The proposed methods were explored in diverse tasks where strings were used: similarity search in spellchecking, classification of molecular biology data, and modeling of human perception of word similarity. The results obtained were on a par with the results by other methods that, however, additionally use n-gram or subsequence representations of strings or some other domain knowledge. We hope that these examples will encourage novel research on other types of tasks and applications.

Other Types of Sequence Elements

Our approach allows using various types of sequence elements, i.e., the data types for which hypervector representations are known can be used. They include numeric scalars or vectors, n-grams, other sequences, graphs, etc. Moreover, the proposed methods do not demand sequence elements to be in contiguous positions, as in strings. These modifications may require some method adaptations, such as increasing hypervector dimensionality or/and adjusting parameters and techniques.

Also, our approach can be applied to representing vectors with components that are integers in a fixed range (symbols would correspond to the components of the vector, whereas positions would correspond to the components' values).

Equivariance

The equivariance of representations is a desirable property, at least for the following reasons:

  • In the equivariant representations, the information about the transformation S(x) for which the representation is obtained is preserved and available for further processing. For example, a hypervector representation equivariant with respect to a sequence shift preserves information about the position of the sequence. This contrasts with the invariant representation, where such information is lost.

  • Ensuring equivariance in hypervector representations opens up the possibility to perform their further equivariance-preserving transformations.

  • From an equivariant representation, an invariant one can be obtained. For example, this could be done by superposition of the hypervectors obtained for all the transformations with respect to which invariance is required.

  • The system gets the ability to operate with the transformed internal representations of objects, instead of recreating them from the transformed objects (an analogue of “mental transformations” mentioned in “Equivariance of Hypervectors with Respect to Sequence Shift”).

  • Obtaining the hypervector of the transformed object as T(F(x)) is computationally more efficient than as F(S(x)), if T is easier to calculate than F and there exists previously obtained object hypervector F(x).

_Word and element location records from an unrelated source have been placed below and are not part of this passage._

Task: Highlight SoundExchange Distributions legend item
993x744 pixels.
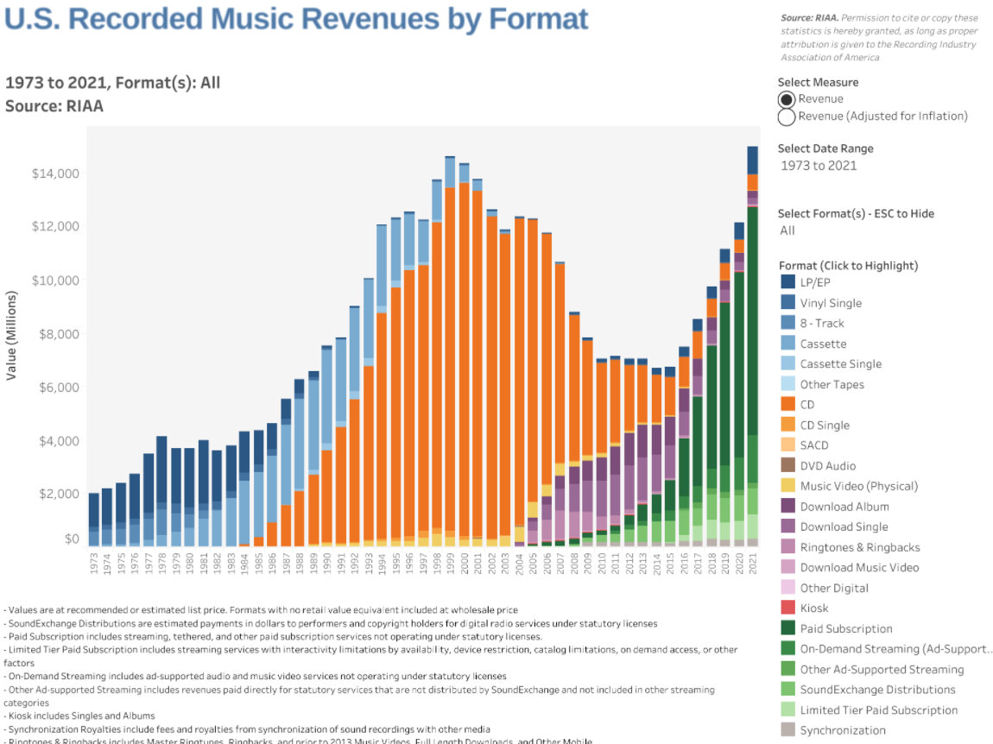Action: pyautogui.click(x=877, y=690)
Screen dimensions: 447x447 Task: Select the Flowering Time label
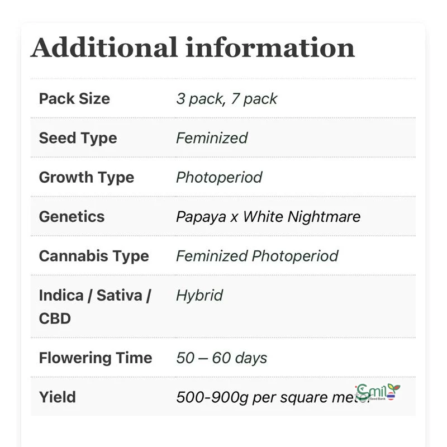[96, 358]
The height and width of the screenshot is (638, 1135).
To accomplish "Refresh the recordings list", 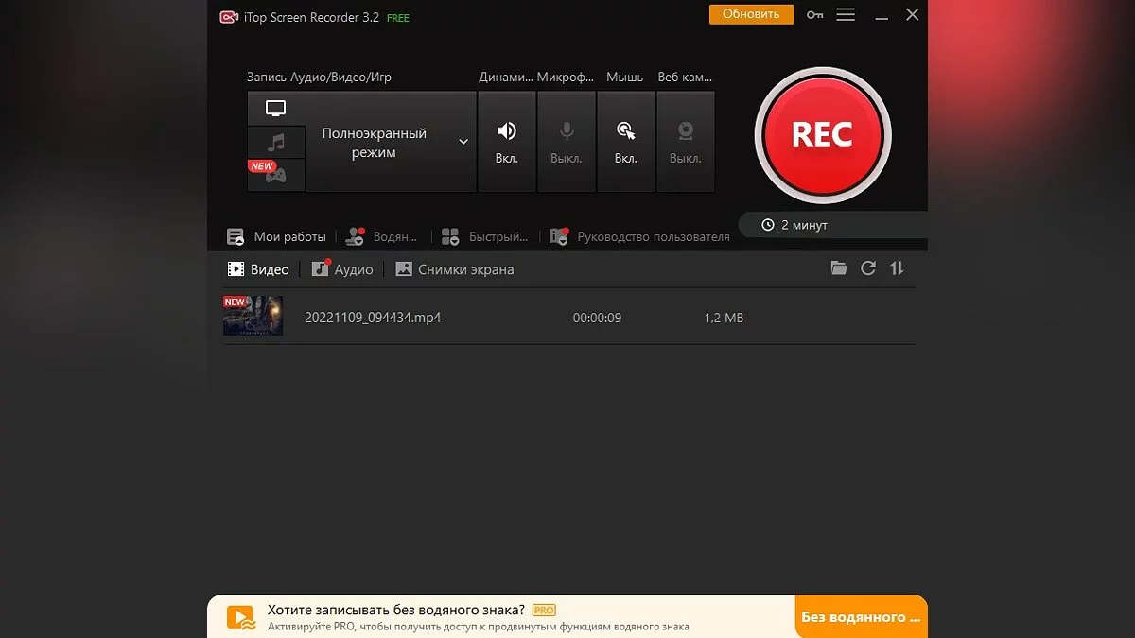I will click(x=868, y=268).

  • The absence of computation and energy costs for the execution of F(S(x)) is important in case of limited resources, e.g., in edge computing.

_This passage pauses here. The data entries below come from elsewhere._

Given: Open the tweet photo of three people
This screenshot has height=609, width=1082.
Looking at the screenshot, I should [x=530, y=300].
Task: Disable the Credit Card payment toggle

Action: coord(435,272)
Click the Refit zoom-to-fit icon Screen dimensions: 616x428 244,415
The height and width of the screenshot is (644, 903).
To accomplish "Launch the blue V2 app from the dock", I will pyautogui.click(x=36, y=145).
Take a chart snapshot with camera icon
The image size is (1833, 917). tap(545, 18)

We also foresee other interesting effects from equivariant hypervector representations, both in line with DNNs [50] and beyond.

Directions for Future Research

In this paper, the proposed approach for hypervector representation of sequences has been detailed and tested for the case of rather short symbolic strings and for the HDC/VSA model of Sparse Binary Distributed Representations [23, 37, 43]. Areas for further research include the following extensions:

  • other HDC/VSA models;

  • long sequences; hierarchical sequences;

  • other data types (besides sequences);

  • other types of equivariance (besides shifts);

  • other types of application tasks;

  • interplay with DNNs.

Some of these extensions look rather straightforward, some will probably require more research and novel solutions. For example, the proposal for the recursive multiplicative binding based on the approach from this paper was considered in [83].

Concerning further progress in the HDC/VSA field, one promising direction is representing different types of data in a single hypervector [8, 23]. For example, different descriptors for a single image [8] or different modalities of object representation [23]. When using permutative hypervector representations, this would require applying different permutations. Unlike the formation of distributed vector representations in DNNs, no training is needed to form such hypervector representations in HDC/VSA. As another prospective research topic, let us mention distributed associative memories, along the lines proposed in [84], but for sparse hypervectors [85, 86].